The AAT noted that it was only after the taxpayer was advised by the ATO of the potential of an excess contribution that he lodged revised member contributions statements and prepared minutes as to the contributions.
Also, the AAT agreed with the ATO that the excess non-concessional contribution could not be repaid on the basis of payment made under a mistake as the $700,000 was clearly intended as a contribution and exceeding the transitional cap is merely a consequence of making the payment.
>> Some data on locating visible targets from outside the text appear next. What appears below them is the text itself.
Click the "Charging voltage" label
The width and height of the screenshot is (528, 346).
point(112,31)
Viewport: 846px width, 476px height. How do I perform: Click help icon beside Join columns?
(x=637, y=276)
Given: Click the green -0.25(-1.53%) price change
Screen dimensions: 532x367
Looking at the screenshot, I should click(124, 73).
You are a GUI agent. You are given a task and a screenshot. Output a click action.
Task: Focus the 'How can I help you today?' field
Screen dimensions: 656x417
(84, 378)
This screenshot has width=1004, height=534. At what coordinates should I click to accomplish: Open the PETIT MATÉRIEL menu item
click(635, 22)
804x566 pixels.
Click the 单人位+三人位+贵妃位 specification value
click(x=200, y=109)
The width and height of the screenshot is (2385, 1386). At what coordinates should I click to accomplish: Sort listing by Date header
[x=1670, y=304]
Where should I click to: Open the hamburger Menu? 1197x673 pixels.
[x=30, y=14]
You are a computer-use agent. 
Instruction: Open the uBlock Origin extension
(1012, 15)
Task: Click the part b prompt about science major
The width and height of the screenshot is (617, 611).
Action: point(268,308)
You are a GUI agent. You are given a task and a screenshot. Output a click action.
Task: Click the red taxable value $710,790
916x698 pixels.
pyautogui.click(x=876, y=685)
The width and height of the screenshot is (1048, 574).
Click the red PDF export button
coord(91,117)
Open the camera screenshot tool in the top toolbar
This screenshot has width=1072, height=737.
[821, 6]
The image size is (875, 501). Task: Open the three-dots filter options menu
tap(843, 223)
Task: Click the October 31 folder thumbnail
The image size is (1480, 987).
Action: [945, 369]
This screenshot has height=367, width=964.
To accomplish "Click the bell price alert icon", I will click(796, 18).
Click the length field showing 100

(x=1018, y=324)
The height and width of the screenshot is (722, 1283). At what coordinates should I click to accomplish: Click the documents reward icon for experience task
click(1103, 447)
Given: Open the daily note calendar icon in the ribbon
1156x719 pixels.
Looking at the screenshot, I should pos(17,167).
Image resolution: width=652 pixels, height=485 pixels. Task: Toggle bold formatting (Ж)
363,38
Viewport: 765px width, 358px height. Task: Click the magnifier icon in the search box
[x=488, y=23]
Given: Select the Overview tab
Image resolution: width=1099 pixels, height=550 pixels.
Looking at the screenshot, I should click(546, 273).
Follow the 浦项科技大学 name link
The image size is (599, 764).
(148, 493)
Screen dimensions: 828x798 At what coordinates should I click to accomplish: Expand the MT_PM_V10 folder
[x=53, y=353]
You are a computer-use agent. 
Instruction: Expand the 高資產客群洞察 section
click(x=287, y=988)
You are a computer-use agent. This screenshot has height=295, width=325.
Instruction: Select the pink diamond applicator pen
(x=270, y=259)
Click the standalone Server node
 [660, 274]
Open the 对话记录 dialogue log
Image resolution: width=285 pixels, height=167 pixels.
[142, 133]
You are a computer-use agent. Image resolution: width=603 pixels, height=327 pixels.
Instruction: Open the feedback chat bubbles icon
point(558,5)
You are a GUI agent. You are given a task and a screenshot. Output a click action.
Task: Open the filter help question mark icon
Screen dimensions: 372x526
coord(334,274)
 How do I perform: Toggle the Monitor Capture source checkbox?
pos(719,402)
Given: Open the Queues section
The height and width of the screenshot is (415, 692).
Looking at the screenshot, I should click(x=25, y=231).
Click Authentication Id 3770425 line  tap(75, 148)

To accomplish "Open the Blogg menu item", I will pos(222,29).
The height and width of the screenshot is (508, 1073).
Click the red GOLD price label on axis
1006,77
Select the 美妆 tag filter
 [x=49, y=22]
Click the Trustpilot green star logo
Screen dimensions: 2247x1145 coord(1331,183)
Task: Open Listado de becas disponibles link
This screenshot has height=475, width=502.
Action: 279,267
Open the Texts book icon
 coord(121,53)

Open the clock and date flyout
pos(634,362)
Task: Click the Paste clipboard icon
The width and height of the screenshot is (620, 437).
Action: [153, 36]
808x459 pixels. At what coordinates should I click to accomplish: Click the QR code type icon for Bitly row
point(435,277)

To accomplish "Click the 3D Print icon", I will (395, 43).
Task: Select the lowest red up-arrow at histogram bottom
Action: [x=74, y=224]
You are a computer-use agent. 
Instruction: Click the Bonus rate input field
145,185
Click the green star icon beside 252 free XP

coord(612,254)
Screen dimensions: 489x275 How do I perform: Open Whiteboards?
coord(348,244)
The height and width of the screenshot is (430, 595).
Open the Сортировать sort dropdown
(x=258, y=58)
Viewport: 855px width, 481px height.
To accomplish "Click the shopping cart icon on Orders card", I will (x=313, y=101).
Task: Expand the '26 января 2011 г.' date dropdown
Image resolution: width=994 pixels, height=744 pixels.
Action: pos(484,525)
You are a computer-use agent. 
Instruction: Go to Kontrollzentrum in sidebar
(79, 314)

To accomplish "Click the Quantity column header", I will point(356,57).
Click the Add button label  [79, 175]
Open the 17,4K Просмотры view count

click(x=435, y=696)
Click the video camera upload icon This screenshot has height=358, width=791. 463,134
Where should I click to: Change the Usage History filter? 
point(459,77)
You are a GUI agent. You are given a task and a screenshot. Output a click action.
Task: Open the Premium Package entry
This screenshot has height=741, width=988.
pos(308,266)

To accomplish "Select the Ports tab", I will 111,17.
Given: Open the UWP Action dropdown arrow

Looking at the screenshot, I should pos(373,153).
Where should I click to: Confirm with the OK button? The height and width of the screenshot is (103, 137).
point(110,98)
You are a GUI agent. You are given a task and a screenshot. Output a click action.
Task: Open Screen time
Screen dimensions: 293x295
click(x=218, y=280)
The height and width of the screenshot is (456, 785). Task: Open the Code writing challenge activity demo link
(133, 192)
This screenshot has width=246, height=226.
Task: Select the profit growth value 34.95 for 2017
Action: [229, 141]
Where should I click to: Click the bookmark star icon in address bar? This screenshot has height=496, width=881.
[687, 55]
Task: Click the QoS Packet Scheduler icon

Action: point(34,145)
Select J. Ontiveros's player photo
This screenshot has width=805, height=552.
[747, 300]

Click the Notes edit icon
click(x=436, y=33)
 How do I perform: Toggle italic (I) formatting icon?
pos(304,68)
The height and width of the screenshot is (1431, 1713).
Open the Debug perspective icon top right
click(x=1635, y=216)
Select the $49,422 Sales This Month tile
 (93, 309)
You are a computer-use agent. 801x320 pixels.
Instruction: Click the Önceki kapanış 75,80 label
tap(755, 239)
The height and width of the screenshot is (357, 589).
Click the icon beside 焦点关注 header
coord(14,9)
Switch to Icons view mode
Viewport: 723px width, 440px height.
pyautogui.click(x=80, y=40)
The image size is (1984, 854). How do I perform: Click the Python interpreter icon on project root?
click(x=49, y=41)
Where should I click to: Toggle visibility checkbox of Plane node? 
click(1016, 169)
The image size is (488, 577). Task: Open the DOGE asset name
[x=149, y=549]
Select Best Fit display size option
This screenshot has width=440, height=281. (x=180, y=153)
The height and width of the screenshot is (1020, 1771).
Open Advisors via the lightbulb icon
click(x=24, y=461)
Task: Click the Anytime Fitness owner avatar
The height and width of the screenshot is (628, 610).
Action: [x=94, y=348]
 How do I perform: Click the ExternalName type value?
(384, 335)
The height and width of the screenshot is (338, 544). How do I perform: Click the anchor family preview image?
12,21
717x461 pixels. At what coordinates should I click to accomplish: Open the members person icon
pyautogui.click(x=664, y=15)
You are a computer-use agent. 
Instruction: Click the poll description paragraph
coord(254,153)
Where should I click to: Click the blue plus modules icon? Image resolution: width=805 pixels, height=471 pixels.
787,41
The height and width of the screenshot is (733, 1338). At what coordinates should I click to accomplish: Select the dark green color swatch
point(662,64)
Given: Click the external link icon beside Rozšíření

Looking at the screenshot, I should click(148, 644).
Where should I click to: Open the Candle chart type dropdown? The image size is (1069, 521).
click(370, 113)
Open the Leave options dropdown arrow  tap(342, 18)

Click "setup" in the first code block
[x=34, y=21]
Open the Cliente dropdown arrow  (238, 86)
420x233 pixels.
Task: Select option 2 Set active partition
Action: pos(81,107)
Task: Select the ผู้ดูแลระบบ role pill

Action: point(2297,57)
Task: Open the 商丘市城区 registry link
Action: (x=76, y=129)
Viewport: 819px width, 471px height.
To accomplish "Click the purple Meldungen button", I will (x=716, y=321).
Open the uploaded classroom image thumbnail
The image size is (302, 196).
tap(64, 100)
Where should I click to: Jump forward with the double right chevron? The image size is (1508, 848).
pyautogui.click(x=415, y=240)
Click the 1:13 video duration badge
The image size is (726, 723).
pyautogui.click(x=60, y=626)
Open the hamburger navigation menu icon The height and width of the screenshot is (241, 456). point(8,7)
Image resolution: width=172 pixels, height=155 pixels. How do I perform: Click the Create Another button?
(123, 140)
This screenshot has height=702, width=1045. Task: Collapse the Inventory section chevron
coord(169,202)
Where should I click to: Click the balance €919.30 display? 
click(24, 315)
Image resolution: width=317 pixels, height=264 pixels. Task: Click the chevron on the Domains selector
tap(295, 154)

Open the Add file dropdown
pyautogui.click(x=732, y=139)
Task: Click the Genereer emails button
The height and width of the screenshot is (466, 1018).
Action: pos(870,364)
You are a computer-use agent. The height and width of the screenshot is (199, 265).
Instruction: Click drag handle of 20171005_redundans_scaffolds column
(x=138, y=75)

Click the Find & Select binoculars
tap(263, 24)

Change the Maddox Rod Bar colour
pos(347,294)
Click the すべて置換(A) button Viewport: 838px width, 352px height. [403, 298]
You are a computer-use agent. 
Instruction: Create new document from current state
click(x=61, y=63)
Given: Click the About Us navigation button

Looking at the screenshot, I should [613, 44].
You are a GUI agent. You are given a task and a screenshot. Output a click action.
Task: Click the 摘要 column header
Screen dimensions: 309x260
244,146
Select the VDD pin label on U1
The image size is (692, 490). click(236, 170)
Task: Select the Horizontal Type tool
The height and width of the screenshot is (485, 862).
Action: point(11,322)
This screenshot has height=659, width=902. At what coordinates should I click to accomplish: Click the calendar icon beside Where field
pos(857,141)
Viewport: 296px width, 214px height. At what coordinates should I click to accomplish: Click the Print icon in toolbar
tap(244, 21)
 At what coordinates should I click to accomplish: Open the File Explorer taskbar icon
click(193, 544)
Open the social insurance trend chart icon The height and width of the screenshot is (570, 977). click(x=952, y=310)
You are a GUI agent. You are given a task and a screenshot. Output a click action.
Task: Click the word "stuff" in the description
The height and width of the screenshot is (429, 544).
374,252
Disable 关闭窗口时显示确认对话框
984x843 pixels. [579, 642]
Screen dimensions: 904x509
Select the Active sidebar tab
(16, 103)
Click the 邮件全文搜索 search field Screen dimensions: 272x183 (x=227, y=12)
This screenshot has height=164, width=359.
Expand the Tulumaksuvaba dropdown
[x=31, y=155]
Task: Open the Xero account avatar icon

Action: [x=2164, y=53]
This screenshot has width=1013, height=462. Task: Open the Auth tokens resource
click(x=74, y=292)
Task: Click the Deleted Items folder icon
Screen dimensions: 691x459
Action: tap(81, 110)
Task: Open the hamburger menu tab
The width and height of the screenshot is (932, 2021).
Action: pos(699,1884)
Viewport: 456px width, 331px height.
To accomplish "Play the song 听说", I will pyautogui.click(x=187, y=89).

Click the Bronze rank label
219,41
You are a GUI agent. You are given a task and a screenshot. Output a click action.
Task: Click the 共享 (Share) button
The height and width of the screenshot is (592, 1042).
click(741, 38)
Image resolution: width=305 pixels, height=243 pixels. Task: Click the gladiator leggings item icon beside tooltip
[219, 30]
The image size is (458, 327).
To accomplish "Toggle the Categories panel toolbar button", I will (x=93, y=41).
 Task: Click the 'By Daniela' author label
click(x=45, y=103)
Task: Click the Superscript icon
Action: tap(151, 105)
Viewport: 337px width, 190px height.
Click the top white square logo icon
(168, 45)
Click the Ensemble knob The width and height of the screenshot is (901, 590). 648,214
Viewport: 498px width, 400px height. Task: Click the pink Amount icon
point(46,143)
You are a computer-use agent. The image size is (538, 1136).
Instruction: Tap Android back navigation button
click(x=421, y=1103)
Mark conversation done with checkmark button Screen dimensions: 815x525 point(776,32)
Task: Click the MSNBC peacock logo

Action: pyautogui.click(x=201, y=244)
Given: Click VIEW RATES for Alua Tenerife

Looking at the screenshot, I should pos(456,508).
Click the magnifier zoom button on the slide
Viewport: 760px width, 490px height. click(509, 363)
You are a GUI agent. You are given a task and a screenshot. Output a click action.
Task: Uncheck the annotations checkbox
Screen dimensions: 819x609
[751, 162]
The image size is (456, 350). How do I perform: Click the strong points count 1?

In conclusion, the AAT noted the distinction between objective and motive. In the present case, the taxpayer’s objective was to allocate $700,000 to his member’s account. What the taxpayer hoped to achieve – his motive – was to maximise the benefits available under the transitional cap applying to contributions made during the period 10 May 2006 and 30 June 2007.
The AAT stated “The fact that he failed to realise his goal was not the result of a clerical error or a misconception as to an existing obligation, but rather the result of a misunderstanding as to the ultimate consequences of a conscious act. The {taxpayer’s} mistake – or the mistake by his advisers if that is where the fault lay – cannot be rectified retrospectively. A taxpayer cannot retrospectively reorganise his affairs simply on the basis that the Commissioner has disallowed his original strategy. The {taxpayer} in this instance proceeded with a particular cause of action, which proved to be inappropriate”.
Lessons from the case
Excess contributions are another instance of tripwires in superannuation. A breach can have material consequences.
The importance of keeping accurate records of past contributions and the allocation of contributions is paramount.
Further, documents which are brought into existence to confirm or support the correct allocation of contributions once the contribution error has been identified by the ATO, are highly unlikely to persuade either the ATO or the AAT.
Finally, the argument that a contribution is in error (and thereby can be reversed) merely because the taxation consequences of the contribution are not those intended by the taxpayer, will not find favour with either the ATO or the AAT.
The case reference is AAT [2011] AATA 839. The quoted text is taken from paragraphs 45 and 46 of the decision.